In the eyes of both itself and the broader softball community, Michigan’s heroics had perhaps been redemptory enough. Simply by making the National Championship and not giving up when they were down, the Wolverines had carried the flag for the Big Ten and the Midwest, going where no other Big Ten team had gone before. 

But the job wasn’t finished yet. 

“It was championship focus, for sure,” Tholl said. 

And just three games of needing to channel that focus stood between Michigan and the grand prize.

***

Fittingly, the Wolverines needed one final act of redemption to win the National Championship. 

The first game of the final series was quiet for five innings before a five-run avalanche from the Bruins in the sixth inning buried Michigan. Ritter began to feel the strain of pitching her third game in 24 hours, hitting two batters and erring on a slap bunt at the top of the inning. After Ritter gave up two runs off a single, Hutchins opted to switch her out for sophomore right-hander Lorilyn Wilson, who was unable to stem the bleeding, putting the Wolverines in a familiar position — win or go home. 

And with Michigan down 2-0 four innings into the second game, it looked as though that familiar headline — “UCLA Wins National Championship” — was set to reprint itself once again. 

But in the fifth inning, junior catcher Becky Marx slammed a ball over the left-field fence for a two-run homer to jolt the Wolverines’ slumbering offense awake. Senior shortstop Jessica Merchant would follow with a two-run double to put the Wolverines in the drivers’ seat. An insurance run from Findlay in the seventh inning put the finishing touches on the victory and gave both teams everything to play for in the finale. 

Unlike the first two games of the series, the decider was marked by stellar defensive play, as Ritter and Bruins right-hander Anjelica Selden traded blows from the circle. Trickling into extra innings, Michigan and UCLA remained deadlocked at one run apiece. 

At the top of the 10th, Wolverines junior second baseman Tiffany Haas reached on a fielding error by the Bruins’ shortstop, advancing to second base while center fielder Alessandra Giampaolo singled to shortstop. And with two runners on base, Findlay stepped to the plate. 

A softball player swings a bat at an oncoming ball.
Courtesy of Samantha Findlay.

“I just saw a good pitch and took a good swing,” Findlay said. “And the rest is history.”

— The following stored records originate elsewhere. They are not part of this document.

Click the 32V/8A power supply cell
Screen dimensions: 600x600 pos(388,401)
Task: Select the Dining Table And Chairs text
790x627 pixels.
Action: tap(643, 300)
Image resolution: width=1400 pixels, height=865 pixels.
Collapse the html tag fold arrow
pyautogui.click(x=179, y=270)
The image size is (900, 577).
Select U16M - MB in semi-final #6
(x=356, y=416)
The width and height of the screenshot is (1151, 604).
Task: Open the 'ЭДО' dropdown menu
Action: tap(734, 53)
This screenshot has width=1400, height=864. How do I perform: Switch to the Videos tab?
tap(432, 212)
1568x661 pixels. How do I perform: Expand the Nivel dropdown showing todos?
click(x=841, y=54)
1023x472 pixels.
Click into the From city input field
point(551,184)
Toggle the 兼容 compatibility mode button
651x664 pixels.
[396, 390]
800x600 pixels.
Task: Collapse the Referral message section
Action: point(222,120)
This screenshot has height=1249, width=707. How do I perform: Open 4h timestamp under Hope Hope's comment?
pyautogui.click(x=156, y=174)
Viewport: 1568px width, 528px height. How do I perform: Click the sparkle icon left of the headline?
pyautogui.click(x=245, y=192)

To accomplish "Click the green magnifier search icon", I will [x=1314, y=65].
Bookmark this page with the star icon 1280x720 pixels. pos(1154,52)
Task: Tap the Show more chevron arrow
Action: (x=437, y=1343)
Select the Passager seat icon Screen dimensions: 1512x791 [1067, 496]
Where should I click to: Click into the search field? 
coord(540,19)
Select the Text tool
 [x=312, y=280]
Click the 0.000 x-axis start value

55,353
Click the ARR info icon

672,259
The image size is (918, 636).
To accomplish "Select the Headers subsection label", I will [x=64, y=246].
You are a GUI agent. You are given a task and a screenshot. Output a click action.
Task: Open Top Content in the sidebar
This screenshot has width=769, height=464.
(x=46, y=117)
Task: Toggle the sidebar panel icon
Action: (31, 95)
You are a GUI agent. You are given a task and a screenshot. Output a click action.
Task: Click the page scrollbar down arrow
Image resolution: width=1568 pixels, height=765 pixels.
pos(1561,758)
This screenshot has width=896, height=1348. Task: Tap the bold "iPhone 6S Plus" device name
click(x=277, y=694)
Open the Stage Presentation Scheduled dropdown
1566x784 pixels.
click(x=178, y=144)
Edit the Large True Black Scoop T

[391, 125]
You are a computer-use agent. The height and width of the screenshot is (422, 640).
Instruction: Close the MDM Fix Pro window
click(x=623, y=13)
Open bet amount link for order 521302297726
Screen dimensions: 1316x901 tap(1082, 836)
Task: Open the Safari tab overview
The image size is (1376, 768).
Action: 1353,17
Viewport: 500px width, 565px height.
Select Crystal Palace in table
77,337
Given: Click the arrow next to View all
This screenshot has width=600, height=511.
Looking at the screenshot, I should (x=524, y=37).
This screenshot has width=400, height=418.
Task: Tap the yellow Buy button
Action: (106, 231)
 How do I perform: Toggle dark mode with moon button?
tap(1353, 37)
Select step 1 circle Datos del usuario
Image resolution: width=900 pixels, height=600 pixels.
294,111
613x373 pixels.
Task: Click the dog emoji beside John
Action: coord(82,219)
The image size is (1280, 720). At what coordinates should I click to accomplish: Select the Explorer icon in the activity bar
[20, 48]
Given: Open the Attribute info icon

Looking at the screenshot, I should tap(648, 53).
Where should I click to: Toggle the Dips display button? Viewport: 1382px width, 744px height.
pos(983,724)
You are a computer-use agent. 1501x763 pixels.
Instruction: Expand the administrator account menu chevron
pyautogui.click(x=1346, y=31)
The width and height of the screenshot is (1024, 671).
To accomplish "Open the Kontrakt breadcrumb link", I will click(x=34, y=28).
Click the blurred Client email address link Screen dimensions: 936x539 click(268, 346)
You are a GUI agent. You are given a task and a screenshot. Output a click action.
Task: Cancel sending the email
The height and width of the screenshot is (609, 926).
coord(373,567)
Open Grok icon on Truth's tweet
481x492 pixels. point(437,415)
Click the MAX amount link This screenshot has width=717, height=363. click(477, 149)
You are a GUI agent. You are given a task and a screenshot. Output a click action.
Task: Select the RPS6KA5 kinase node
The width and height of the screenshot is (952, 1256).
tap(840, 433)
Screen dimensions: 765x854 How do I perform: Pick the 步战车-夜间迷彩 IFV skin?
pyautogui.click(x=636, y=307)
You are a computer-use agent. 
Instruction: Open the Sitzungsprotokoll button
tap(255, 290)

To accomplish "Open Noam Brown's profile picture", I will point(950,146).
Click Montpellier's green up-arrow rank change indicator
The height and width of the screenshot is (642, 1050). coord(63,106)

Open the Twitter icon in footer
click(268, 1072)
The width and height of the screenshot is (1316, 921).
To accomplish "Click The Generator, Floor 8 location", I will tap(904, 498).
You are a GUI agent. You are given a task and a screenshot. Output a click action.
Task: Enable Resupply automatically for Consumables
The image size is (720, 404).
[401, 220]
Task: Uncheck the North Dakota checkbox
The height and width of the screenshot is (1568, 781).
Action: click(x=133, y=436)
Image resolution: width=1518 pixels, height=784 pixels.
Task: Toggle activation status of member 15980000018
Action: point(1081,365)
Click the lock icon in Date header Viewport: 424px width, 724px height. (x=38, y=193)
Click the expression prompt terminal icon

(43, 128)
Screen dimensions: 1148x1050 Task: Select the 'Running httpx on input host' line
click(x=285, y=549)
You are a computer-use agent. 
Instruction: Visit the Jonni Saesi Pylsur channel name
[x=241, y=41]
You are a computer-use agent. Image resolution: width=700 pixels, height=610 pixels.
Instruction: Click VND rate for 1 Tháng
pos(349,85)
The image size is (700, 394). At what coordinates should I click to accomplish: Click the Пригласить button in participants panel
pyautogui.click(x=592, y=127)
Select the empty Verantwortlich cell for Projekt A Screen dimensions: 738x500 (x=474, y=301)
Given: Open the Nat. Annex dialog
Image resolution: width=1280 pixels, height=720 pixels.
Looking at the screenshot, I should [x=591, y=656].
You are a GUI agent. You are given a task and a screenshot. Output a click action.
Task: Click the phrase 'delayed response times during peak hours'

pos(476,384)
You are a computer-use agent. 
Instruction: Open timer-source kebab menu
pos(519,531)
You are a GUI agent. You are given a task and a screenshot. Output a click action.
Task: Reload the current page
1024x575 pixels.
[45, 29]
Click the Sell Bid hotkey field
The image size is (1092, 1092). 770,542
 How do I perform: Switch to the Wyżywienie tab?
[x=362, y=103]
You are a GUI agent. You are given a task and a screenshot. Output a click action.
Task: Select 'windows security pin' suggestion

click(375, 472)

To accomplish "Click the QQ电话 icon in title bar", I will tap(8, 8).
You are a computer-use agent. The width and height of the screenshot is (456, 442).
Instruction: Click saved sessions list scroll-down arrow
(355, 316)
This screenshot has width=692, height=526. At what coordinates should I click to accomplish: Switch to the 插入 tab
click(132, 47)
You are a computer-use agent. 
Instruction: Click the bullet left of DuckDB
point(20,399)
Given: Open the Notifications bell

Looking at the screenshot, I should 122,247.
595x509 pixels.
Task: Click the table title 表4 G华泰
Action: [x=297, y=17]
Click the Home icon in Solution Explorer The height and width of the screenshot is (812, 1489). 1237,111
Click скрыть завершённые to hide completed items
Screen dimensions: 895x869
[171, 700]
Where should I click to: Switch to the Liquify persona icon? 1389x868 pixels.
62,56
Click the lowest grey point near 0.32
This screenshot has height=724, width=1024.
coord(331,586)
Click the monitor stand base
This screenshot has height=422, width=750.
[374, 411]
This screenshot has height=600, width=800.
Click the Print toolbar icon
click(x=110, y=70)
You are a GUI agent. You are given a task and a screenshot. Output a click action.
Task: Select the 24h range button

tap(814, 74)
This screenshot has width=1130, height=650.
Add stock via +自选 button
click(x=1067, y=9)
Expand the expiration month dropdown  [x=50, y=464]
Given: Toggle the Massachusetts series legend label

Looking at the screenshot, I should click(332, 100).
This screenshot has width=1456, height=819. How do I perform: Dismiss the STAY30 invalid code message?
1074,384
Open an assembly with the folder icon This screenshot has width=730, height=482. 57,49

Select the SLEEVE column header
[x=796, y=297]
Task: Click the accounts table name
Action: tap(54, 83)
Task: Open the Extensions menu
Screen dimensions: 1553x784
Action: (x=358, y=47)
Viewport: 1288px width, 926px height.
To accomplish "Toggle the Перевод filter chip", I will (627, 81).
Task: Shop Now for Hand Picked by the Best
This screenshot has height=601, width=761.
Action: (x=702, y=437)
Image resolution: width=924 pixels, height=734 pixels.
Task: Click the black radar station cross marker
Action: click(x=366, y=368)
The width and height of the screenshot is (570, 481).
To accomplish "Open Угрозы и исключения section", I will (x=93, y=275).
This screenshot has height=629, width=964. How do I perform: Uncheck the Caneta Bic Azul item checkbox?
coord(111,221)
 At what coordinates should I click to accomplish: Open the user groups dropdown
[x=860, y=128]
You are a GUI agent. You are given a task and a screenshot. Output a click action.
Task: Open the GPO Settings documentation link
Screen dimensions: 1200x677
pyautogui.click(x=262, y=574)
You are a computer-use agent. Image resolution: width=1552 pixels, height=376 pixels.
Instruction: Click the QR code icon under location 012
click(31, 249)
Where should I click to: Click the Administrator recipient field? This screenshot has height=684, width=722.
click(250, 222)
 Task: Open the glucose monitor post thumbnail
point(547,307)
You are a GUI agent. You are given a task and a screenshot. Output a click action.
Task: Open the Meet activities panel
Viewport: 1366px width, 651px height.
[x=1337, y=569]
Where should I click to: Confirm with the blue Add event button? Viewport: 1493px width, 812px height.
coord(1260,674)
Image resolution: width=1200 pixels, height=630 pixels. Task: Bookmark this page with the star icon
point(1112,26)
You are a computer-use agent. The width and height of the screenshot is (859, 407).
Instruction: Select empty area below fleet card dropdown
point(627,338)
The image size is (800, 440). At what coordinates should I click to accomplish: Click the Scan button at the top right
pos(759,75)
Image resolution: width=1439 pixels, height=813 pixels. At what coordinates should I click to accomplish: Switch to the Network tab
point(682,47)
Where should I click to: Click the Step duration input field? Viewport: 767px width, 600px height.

Findlay’s swing drove the ball over the left-field wall for three runs to catapult Michigan into a 4-1 lead. And for the Wolverines’ last push, Ritter took over to shut down the Bruins with three outs. 

The softball team cheers for Samantha Findlay as she runs towards them.
Courtesy of Samantha Findlay.

A program redeemed, and a sport turned on its head — Michigan, for the first time in its history, had won the National Championship.

By defeating the gold standard of college softball programs in the World Series, the Wolverines had brought an end to decades of Western and Southern dominance, and in the process, had relegated years of coming up just short to the back pages of their memory. And they had embodied that redemptive spirit all season long in the tenacity they demonstrated to claw victory from the jaws of defeat on multiple occasions. 

“They weren’t afraid to fail,” Tholl said. “They had already failed, right? And so they were just determined that we were not going to feel that failure anymore.”

And by forgoing the fear of failure all season, even in the face of adversity, Michigan ensured that when the credits rolled on its season, unlike the years before, there would be no feeling of said failure. Rather, there was a feeling of joy — a kind the program had never felt before.

***

In the 20 years since, the Wolverines have chased that feeling, with a litany of conference accolades and four more trips to the Women’s College World Series. And ten years on from the glory of 2005, in 2015, Michigan would come the closest to capturing it, losing to Florida in the championship game.

But ultimately, the feeling has eluded the Wolverines. In the gallery of film reels of Michigan softball seasons, still only one plays the ending they want.